Yes, I use Bitwarden on all devices (Desktop, laptop and Android). Apart from being a pain on a phone screen due to size of keyboard caused mistakes with my complex log on password, it all works seamlessly.
If there’s a site that doesn’t log you on and the Bitwarden icon is missing a logo that it has a password available, it could be a fake site. Check your spelling. That’s a double-check you don’t get with the pen and paper or other non-autofill method.
Yes OK we all know bitwarden now. I use it since the kickstarter campaign.
Could you publish less articles but with a higher quality?
Personally, I find ALL the articles on this website to be of high quality, consistently. I’ve learned a lot, and continue to do so.
Of course, YMMV.
“we all know…”. How do you figure that out? Maybe do you mean 50%+1? Has a survey been conducted?
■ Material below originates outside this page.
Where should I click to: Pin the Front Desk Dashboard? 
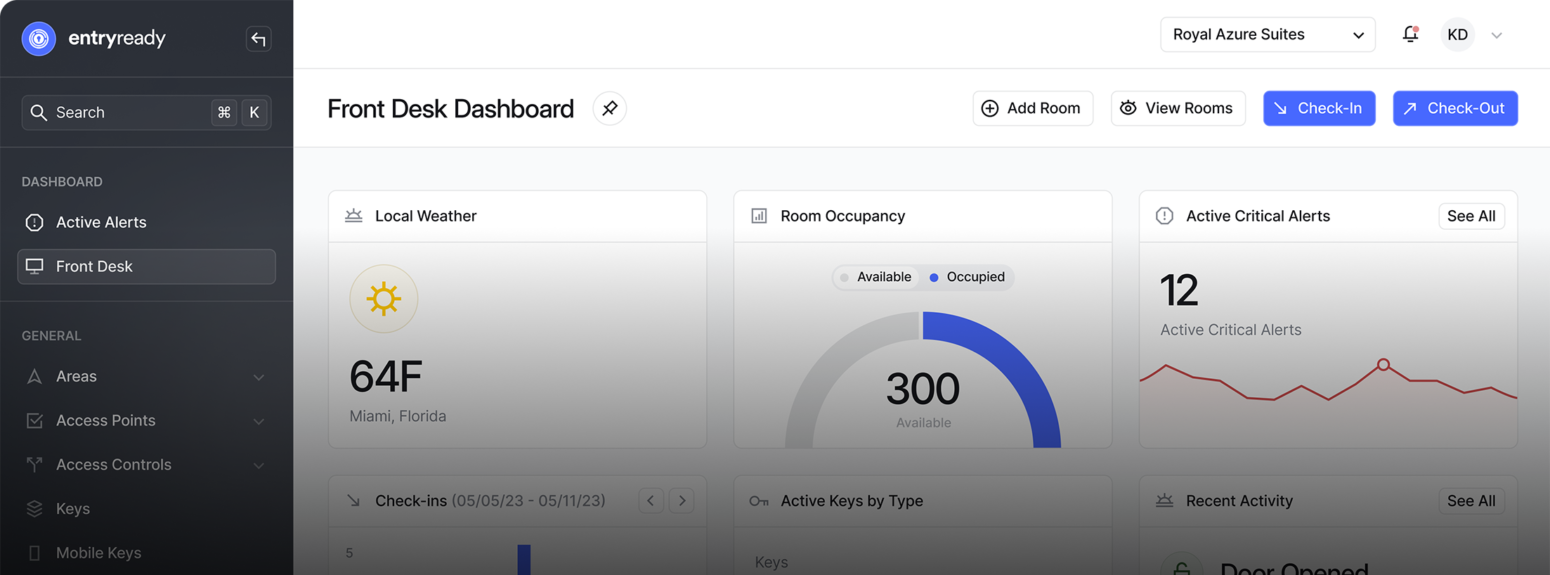609,108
Unless to consider the “we” as referring to ourselves, it is inconsistent, unreliable.
I don’t use any smartphone myself, but I’ll nevertheless emphasize on what I experience as an excellent password (and more) desktop manager, its dedicated extension (Firefox here) as secure and intuitive as can be.
Martin’s articles, Ashwin’s as well, take into consideration readers of all technical skills and yet they remain pertinent. This said other authors happen to deliver a work which occasionally appears closer to a quick home-work than to a developed technological article for which I admit than several touch ‘n’ goes. Given the lack of good stuff is IMO of greater importance than the excess of lesser quality I remain a faithful reader of Ghacks. For the time it lasts.
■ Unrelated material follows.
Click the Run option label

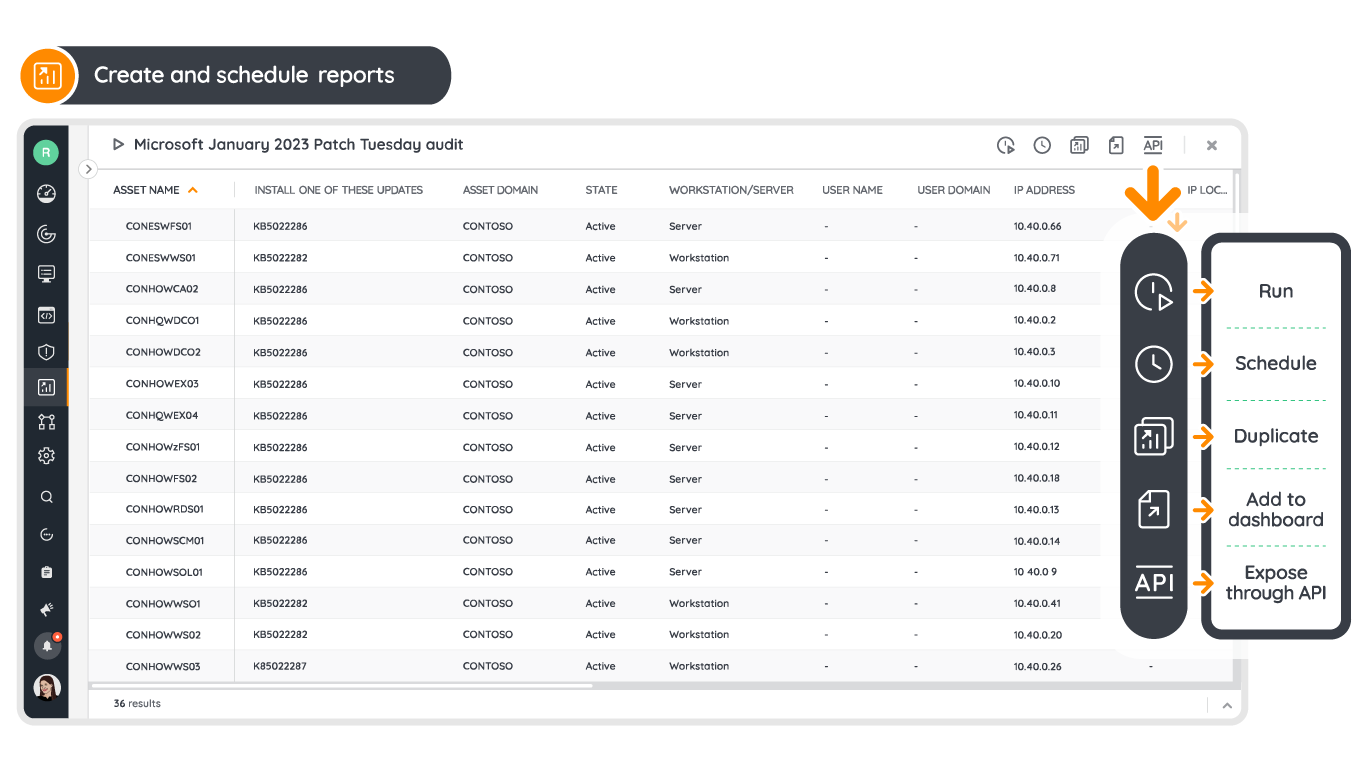[x=1276, y=291]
Side-note : I’ve just used Bitwarden’s extension to fill Name and Email. Really handy.
It would be useful if Bitwarden could be used local only (completely offline).
It could be if you want it to. They made it even easier now to roll your own server, so everything can be set up for local LAN only, no WAN remote servers needed.
Also. only Bitwarden’s sync feature requires LAN or WAN servers. The database itself is always local to the specific device using it (even the browser extension), so even if all Bitwarden servers are dead you still have your passwords. Technically you could “sync” the old fashioned way via backing up your passwords to a file, then manually copying it over to another device to import.
Same result. more steps. Perfect for those who are allergic to convenience. ;)
“Do you use password managers on mobile devices?”
Nope! My phone is simply a phone. A map for those who drive me somewhere and need directions. Rarely do I take my main phone anywhere.
For the once-in-awhile photo, I take an older phone. I avoid my phone as much as possible–more like a landline with a message machine.
Smartphones are sort of like an addiction for so many people–mindlessly, mind-numbingly staring at a phone all day.
I guess a computer can be the same way.
Addiction and privacy. From my experience a PC *is* addictive, no idea if more or less than a smartphone, but when it comes to privacy, moving around geographically without being tracked within a yard’s precision, connecting with the guard of privacy tools absent or far less effective on smartphones is certainly a tremendous advantage for PCs. For my concern a basic mobile is far enough; if I encounter beauty or horror I live the experience, I don’t film it. I move around free, not tracked. Smart for the user, intelligent in that of intelligence provided to the myriad of servers smartphones connect to. I’ll never use that, never.